Wartime Entertainment—Fenton Martin
I was on the stage crew at school. This was before electric stages at least down in little Portsmouth, Virginia. We had scenery that you had to take out of the storage room and hand carry it down a staircase and over to the stage. We had about a 500 person auditorium; it was the only one in town. [It was] one of the things that I did occasionally. Recording artists and other notables from as far away as New York would come down to Portsmouth and do their thing as a form of war time entertainment for service men and natives, whoever came to fill the auditorium. It’s ridiculous, but the only name I can remember is Richard Tucker who was an opera star in the Met at the time. But you got to know whoever they were because they would hire you to come in the night and do the necessary preparation and curtain work while they were going from the wings out and back, so on and so forth. So the point of that is the high school did offer its facilities to public events that would not have been there if it had not had been for the war.
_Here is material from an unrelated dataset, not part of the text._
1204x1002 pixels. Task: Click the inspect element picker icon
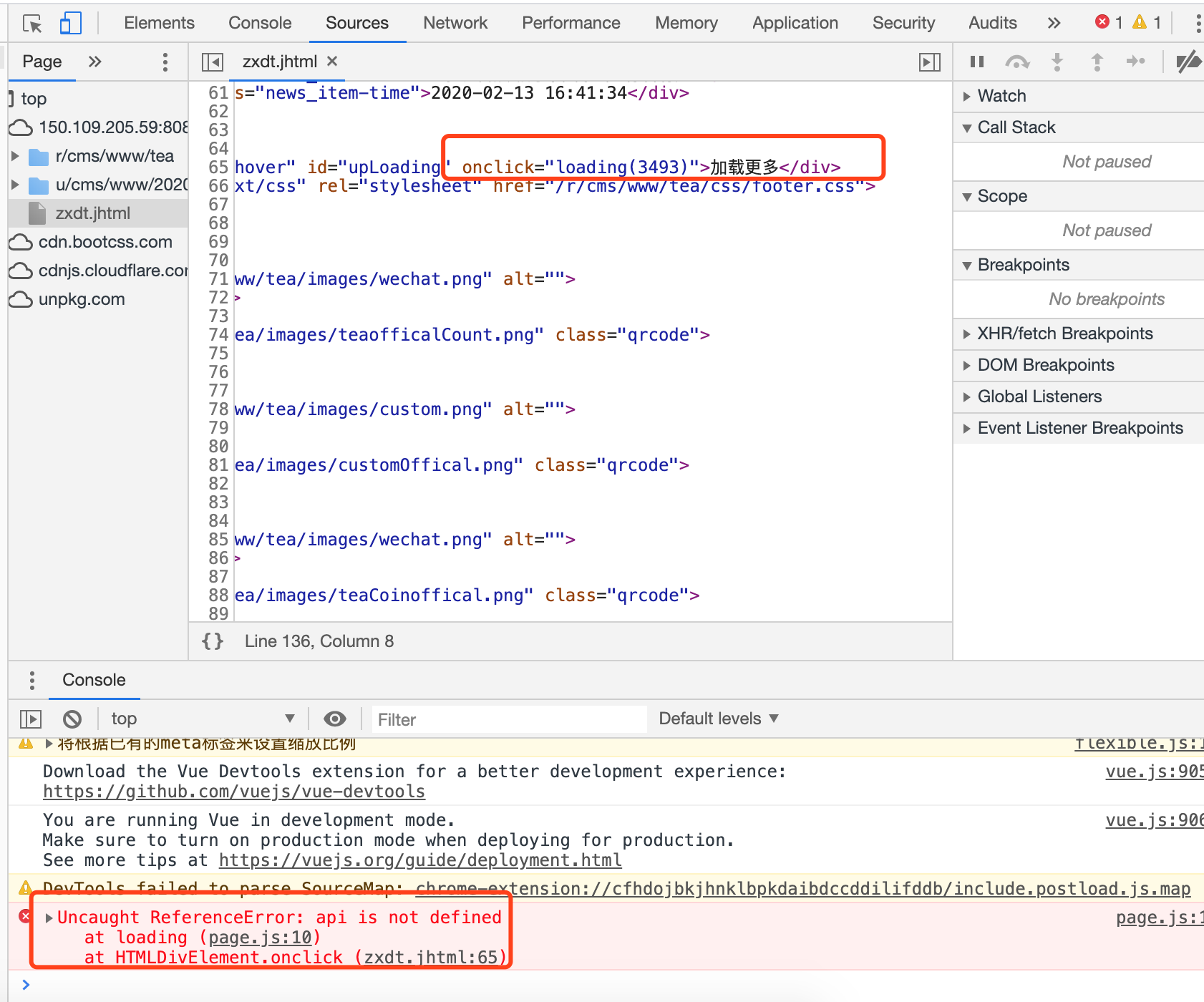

Working Alongside POWs—Howard Cook
Yuh! My God! We had a POW—I’m glad you asked that question. We had a POW building up here as you go on Route 213 up here by Church Hill. They had prisoners there. We was husking corn, and my father [would] go up there, and we’d get four German prisoners. My father would go up there and pick them up, and they’d bring them back, and they’d husk corn for my father. So anyway, we’d go up there, and my father would get four of them, and I felt sorry for them. They come here, and they was well educated people. One of them was a doctor, and one, I don’t remember, but they was Germans. And I don’t think sometimes the people up there treated them right, but they was prisoners; they was killing our men. So they come here one day and my mother looked and see what they had—for bag for dinner. It wasn’t much. So my mother said, ‘You come on in the house,’ and my mother fed ’em everyday until [unintelligible], and they was so appreciative. I can’t find the letter. When they got out—one of them was a doctor—he wrote my mother a letter thanking her for the kindness she give him. But that’s what they was, prisoners of war. They were good people, but they couldn’t control their lives because of Hitler getting in.